Décret tertiaire : obligations 2026 et stratégie de mise en conformité

Le décret tertiaire, aussi appelé dispositif Éco Énergie Tertiaire (DEET), impose aux acteurs du secteur tertiaire une réduction progressive et mesurable de leurs consommations d’énergie.
Issu de la loi ELAN, ce dispositif engage les propriétaires et occupants de bâtiments tertiaires dans une trajectoire énergétique de long terme, suivie annuellement et contrôlée par l’administration.

À l’approche des échéances 2026, le décret tertiaire ne se limite plus à une obligation déclarative. Il devient un véritable sujet de pilotage, impliquant des choix structurants sur les données, les usages, les investissements et la gouvernance immobilière.

Décret tertiaire : définition et logique du dispositif

Le décret tertiaire vise à améliorer durablement la performance énergétique du parc tertiaire français, qui représente une part significative des consommations d’énergie finale.
Plutôt que d’imposer des moyens, la réglementation fixe des objectifs de résultats, laissant aux assujettis la liberté de définir les actions les plus adaptées à leurs bâtiments et à leurs contraintes.

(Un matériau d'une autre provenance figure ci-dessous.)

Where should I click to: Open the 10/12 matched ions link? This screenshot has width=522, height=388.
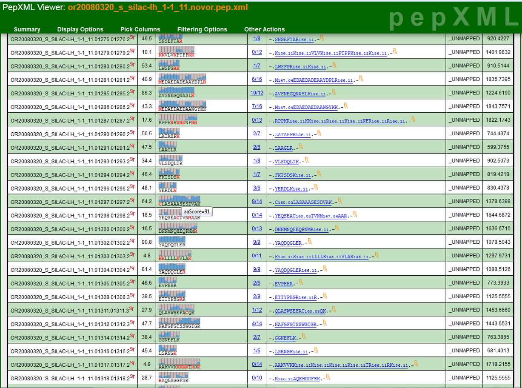pos(257,93)
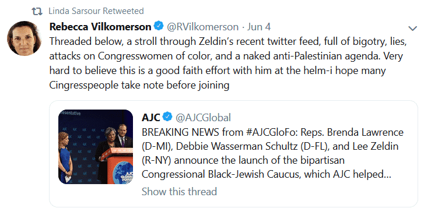424x215 pixels.
Task: Click the naked anti-Palestinian agenda line
Action: click(226, 56)
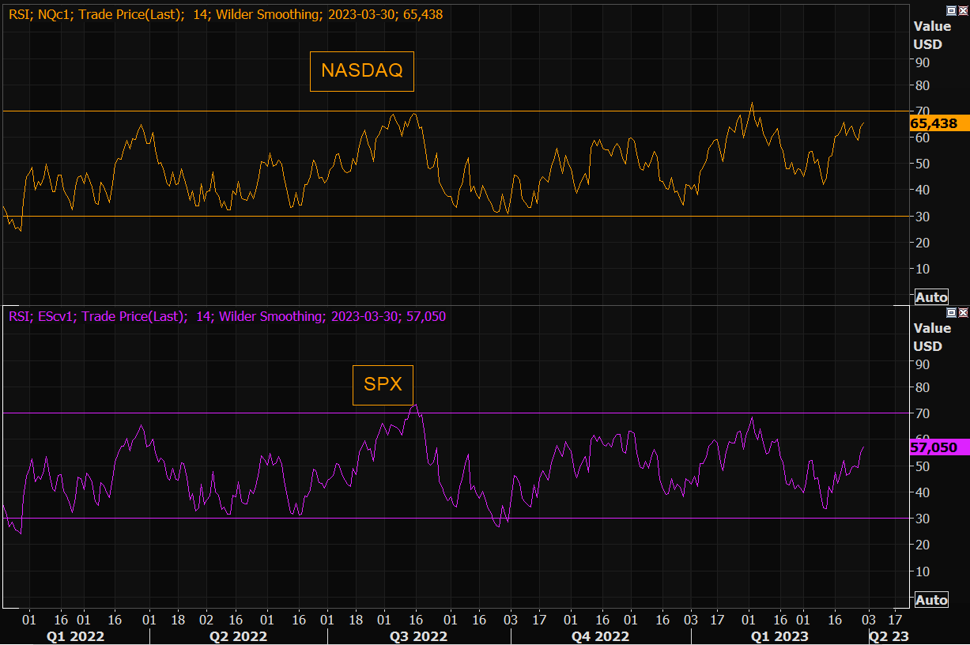Select the orange NASDAQ text annotation

tap(361, 70)
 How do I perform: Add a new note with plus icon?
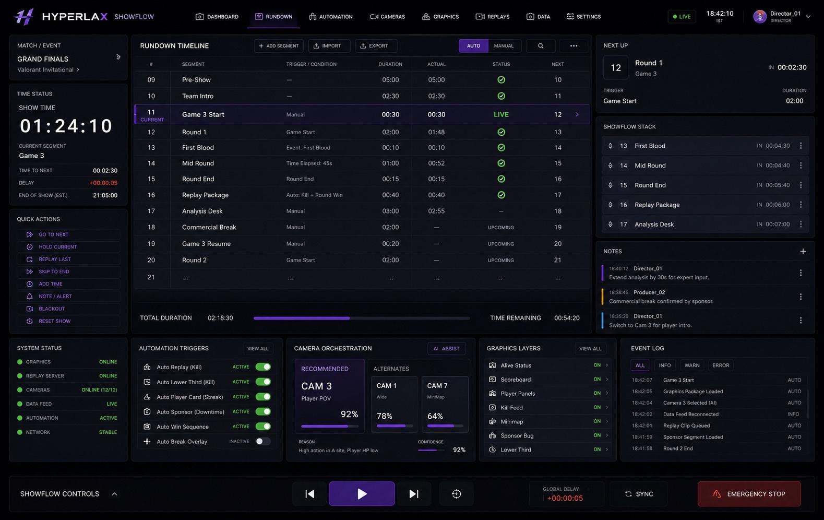point(803,251)

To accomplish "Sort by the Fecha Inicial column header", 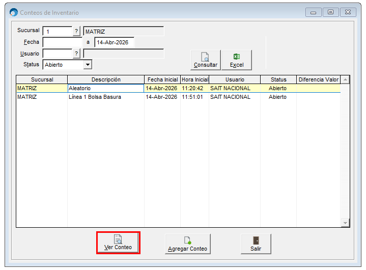I will pos(162,79).
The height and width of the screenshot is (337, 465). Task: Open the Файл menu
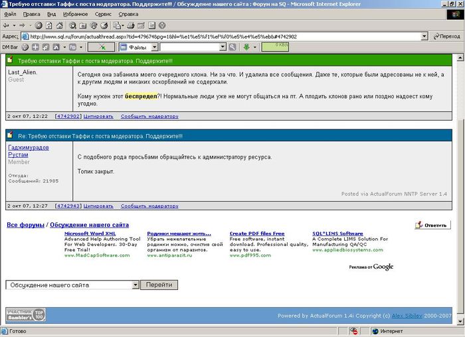point(10,14)
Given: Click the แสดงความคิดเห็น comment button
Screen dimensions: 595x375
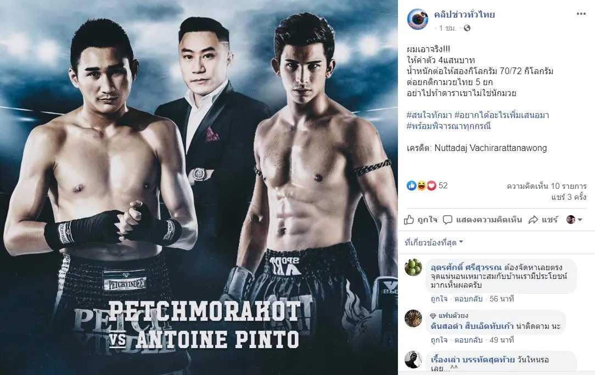Looking at the screenshot, I should point(482,220).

Le dispositif repose sur trois piliers :

  • Une trajectoire de réduction chiffrée à horizon 2030, 2040 et 2050 ;
  • Une obligation annuelle de déclaration des consommations sur la plateforme OPERAT ;
  • Des mécanismes de flexibilité encadrée (modulation et mutualisation).

Quels sont les objectifs du décret tertiaire ?

Les entités assujetties doivent atteindre l’un des deux objectifs suivants :

La réduction relative des consommations

Cette méthode consiste à réduire la consommation d’énergie finale par rapport à une année de référence postérieure à 2010 :

  • –40 % d’ici 2030
  • –50 % d’ici 2040
  • –60 % d’ici 2050

Le choix de l’année de référence est structurant. Une analyse fine de l’historique des consommations permet souvent d’optimiser la trajectoire, notamment en tenant compte des conditions climatiques et des niveaux d’activité.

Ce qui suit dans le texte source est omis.